What is needed:
Top to bottom, output the entries that follow exactly.

Source records:
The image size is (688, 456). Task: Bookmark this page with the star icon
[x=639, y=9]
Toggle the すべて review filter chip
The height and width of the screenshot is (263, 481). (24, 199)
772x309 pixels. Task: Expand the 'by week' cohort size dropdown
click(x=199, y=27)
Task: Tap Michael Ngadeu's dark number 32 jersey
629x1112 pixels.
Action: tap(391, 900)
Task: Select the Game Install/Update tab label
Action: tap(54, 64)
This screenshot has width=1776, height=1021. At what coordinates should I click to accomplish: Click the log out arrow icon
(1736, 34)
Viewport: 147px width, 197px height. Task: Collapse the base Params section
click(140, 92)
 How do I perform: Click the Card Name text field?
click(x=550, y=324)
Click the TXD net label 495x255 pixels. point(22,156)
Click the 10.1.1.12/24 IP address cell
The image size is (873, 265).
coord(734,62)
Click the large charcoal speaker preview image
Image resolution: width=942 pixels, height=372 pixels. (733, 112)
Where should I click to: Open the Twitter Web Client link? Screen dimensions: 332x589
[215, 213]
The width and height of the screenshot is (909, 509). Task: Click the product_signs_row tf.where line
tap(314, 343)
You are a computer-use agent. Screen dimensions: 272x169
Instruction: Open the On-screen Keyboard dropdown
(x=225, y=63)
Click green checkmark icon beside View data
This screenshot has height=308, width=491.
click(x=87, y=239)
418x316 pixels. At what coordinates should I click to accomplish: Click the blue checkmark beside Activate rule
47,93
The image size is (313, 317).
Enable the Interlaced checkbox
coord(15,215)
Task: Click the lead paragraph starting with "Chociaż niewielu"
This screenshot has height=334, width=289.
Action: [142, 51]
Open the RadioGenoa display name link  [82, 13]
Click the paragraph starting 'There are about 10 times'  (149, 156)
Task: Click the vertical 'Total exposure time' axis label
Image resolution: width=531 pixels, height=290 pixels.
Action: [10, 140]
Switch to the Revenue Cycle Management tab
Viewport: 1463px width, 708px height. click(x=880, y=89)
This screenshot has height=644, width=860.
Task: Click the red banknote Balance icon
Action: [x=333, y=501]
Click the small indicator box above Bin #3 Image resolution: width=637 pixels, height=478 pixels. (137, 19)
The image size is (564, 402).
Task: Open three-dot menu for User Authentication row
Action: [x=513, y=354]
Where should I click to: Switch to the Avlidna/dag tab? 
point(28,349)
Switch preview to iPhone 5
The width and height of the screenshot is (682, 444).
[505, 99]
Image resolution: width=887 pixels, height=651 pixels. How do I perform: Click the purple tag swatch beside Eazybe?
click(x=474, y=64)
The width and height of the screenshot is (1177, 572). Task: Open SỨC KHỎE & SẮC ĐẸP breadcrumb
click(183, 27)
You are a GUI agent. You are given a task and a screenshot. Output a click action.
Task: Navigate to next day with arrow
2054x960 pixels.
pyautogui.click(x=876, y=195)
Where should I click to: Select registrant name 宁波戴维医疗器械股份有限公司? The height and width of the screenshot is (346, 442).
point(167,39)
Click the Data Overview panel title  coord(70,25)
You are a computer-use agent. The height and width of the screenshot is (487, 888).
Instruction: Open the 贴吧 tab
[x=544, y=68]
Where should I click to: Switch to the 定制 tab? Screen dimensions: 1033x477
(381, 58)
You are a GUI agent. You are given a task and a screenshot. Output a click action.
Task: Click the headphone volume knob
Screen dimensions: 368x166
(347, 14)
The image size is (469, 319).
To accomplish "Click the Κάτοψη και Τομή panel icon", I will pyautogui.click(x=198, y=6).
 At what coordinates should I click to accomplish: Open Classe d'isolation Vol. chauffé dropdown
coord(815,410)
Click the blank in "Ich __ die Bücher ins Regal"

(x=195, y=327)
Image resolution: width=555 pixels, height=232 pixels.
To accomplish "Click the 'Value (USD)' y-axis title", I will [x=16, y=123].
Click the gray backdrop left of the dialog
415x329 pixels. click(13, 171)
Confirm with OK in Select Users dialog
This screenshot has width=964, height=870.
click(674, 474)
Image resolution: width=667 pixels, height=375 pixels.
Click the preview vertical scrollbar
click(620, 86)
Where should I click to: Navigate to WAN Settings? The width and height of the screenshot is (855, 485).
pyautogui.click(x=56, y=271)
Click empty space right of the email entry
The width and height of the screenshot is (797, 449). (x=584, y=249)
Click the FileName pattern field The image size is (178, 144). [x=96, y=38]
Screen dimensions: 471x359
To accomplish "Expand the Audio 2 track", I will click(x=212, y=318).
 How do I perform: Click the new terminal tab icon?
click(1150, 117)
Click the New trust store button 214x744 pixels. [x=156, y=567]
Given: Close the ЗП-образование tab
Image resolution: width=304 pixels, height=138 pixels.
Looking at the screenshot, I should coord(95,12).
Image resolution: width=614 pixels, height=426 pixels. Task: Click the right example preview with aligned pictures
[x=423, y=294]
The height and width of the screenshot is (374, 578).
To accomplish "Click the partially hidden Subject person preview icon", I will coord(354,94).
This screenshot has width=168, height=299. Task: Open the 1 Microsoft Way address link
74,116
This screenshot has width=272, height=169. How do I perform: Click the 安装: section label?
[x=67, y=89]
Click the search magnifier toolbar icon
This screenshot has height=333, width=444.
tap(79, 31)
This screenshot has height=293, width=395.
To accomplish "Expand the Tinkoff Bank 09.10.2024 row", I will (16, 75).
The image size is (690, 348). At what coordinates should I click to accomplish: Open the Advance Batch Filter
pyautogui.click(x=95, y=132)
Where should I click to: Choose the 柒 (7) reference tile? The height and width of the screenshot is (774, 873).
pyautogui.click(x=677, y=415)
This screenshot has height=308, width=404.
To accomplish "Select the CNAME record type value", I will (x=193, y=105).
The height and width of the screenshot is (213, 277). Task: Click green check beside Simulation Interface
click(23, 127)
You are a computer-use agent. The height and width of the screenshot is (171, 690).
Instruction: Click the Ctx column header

Response below:
The image size is (688, 456). Task: Bookmark this page with the star icon
[x=639, y=9]
Toggle the すべて review filter chip
The height and width of the screenshot is (263, 481). (24, 199)
772x309 pixels. Task: Expand the 'by week' cohort size dropdown
click(x=199, y=27)
Task: Tap Michael Ngadeu's dark number 32 jersey
629x1112 pixels.
Action: tap(391, 900)
Task: Select the Game Install/Update tab label
Action: tap(54, 64)
This screenshot has width=1776, height=1021. At what coordinates should I click to accomplish: Click the log out arrow icon
(1736, 34)
Viewport: 147px width, 197px height. Task: Collapse the base Params section
click(140, 92)
 How do I perform: Click the Card Name text field?
click(x=550, y=324)
Click the TXD net label 495x255 pixels. point(22,156)
Click the 10.1.1.12/24 IP address cell
The image size is (873, 265).
coord(734,62)
Click the large charcoal speaker preview image
Image resolution: width=942 pixels, height=372 pixels. (733, 112)
Where should I click to: Open the Twitter Web Client link? Screen dimensions: 332x589
[215, 213]
The width and height of the screenshot is (909, 509). Task: Click the product_signs_row tf.where line
tap(314, 343)
You are a computer-use agent. Screen dimensions: 272x169
Instruction: Open the On-screen Keyboard dropdown
(x=225, y=63)
Click green checkmark icon beside View data
This screenshot has height=308, width=491.
click(x=87, y=239)
418x316 pixels. At what coordinates should I click to accomplish: Click the blue checkmark beside Activate rule
47,93
The image size is (313, 317).
Enable the Interlaced checkbox
coord(15,215)
Task: Click the lead paragraph starting with "Chociaż niewielu"
This screenshot has height=334, width=289.
Action: [142, 51]
Open the RadioGenoa display name link  [82, 13]
Click the paragraph starting 'There are about 10 times'  (149, 156)
Task: Click the vertical 'Total exposure time' axis label
Image resolution: width=531 pixels, height=290 pixels.
Action: [10, 140]
Switch to the Revenue Cycle Management tab
Viewport: 1463px width, 708px height. click(x=880, y=89)
This screenshot has height=644, width=860.
Task: Click the red banknote Balance icon
Action: [x=333, y=501]
Click the small indicator box above Bin #3 Image resolution: width=637 pixels, height=478 pixels. (137, 19)
The image size is (564, 402).
Task: Open three-dot menu for User Authentication row
Action: [x=513, y=354]
Where should I click to: Switch to the Avlidna/dag tab? 
point(28,349)
Switch preview to iPhone 5
The width and height of the screenshot is (682, 444).
[505, 99]
Image resolution: width=887 pixels, height=651 pixels. How do I perform: Click the purple tag swatch beside Eazybe?
click(x=474, y=64)
The width and height of the screenshot is (1177, 572). Task: Open SỨC KHỎE & SẮC ĐẸP breadcrumb
click(183, 27)
You are a GUI agent. You are given a task and a screenshot. Output a click action.
Task: Navigate to next day with arrow
2054x960 pixels.
pyautogui.click(x=876, y=195)
Where should I click to: Select registrant name 宁波戴维医疗器械股份有限公司? The height and width of the screenshot is (346, 442).
point(167,39)
Click the Data Overview panel title  coord(70,25)
You are a computer-use agent. The height and width of the screenshot is (487, 888).
Instruction: Open the 贴吧 tab
[x=544, y=68]
Where should I click to: Switch to the 定制 tab? Screen dimensions: 1033x477
(381, 58)
You are a GUI agent. You are given a task and a screenshot. Output a click action.
Task: Click the headphone volume knob
Screen dimensions: 368x166
(347, 14)
The image size is (469, 319).
To accomplish "Click the Κάτοψη και Τομή panel icon", I will pyautogui.click(x=198, y=6).
 At what coordinates should I click to accomplish: Open Classe d'isolation Vol. chauffé dropdown
coord(815,410)
Click the blank in "Ich __ die Bücher ins Regal"

(x=195, y=327)
Image resolution: width=555 pixels, height=232 pixels.
To accomplish "Click the 'Value (USD)' y-axis title", I will [x=16, y=123].
Click the gray backdrop left of the dialog
415x329 pixels. click(13, 171)
Confirm with OK in Select Users dialog
This screenshot has width=964, height=870.
click(674, 474)
Image resolution: width=667 pixels, height=375 pixels.
Click the preview vertical scrollbar
click(620, 86)
Where should I click to: Navigate to WAN Settings? The width and height of the screenshot is (855, 485).
pyautogui.click(x=56, y=271)
Click empty space right of the email entry
The width and height of the screenshot is (797, 449). (x=584, y=249)
Click the FileName pattern field The image size is (178, 144). [x=96, y=38]
Screen dimensions: 471x359
To accomplish "Expand the Audio 2 track", I will click(x=212, y=318).
 How do I perform: Click the new terminal tab icon?
click(1150, 117)
Click the New trust store button 214x744 pixels. [x=156, y=567]
Given: Close the ЗП-образование tab
Image resolution: width=304 pixels, height=138 pixels.
Looking at the screenshot, I should coord(95,12).
Image resolution: width=614 pixels, height=426 pixels. Task: Click the right example preview with aligned pictures
[x=423, y=294]
The height and width of the screenshot is (374, 578).
To accomplish "Click the partially hidden Subject person preview icon", I will coord(354,94).
This screenshot has width=168, height=299. Task: Open the 1 Microsoft Way address link
74,116
This screenshot has width=272, height=169. How do I perform: Click the 安装: section label?
[x=67, y=89]
Click the search magnifier toolbar icon
This screenshot has height=333, width=444.
tap(79, 31)
This screenshot has height=293, width=395.
To accomplish "Expand the Tinkoff Bank 09.10.2024 row", I will (16, 75).
The image size is (690, 348). At what coordinates should I click to accomplish: Open the Advance Batch Filter
pyautogui.click(x=95, y=132)
Where should I click to: Choose the 柒 (7) reference tile? The height and width of the screenshot is (774, 873).
pyautogui.click(x=677, y=415)
This screenshot has height=308, width=404.
To accomplish "Select the CNAME record type value", I will (x=193, y=105).
The height and width of the screenshot is (213, 277). Task: Click green check beside Simulation Interface
click(23, 127)
You are a computer-use agent. The height and width of the screenshot is (171, 690).
Instruction: Click the Ctx column header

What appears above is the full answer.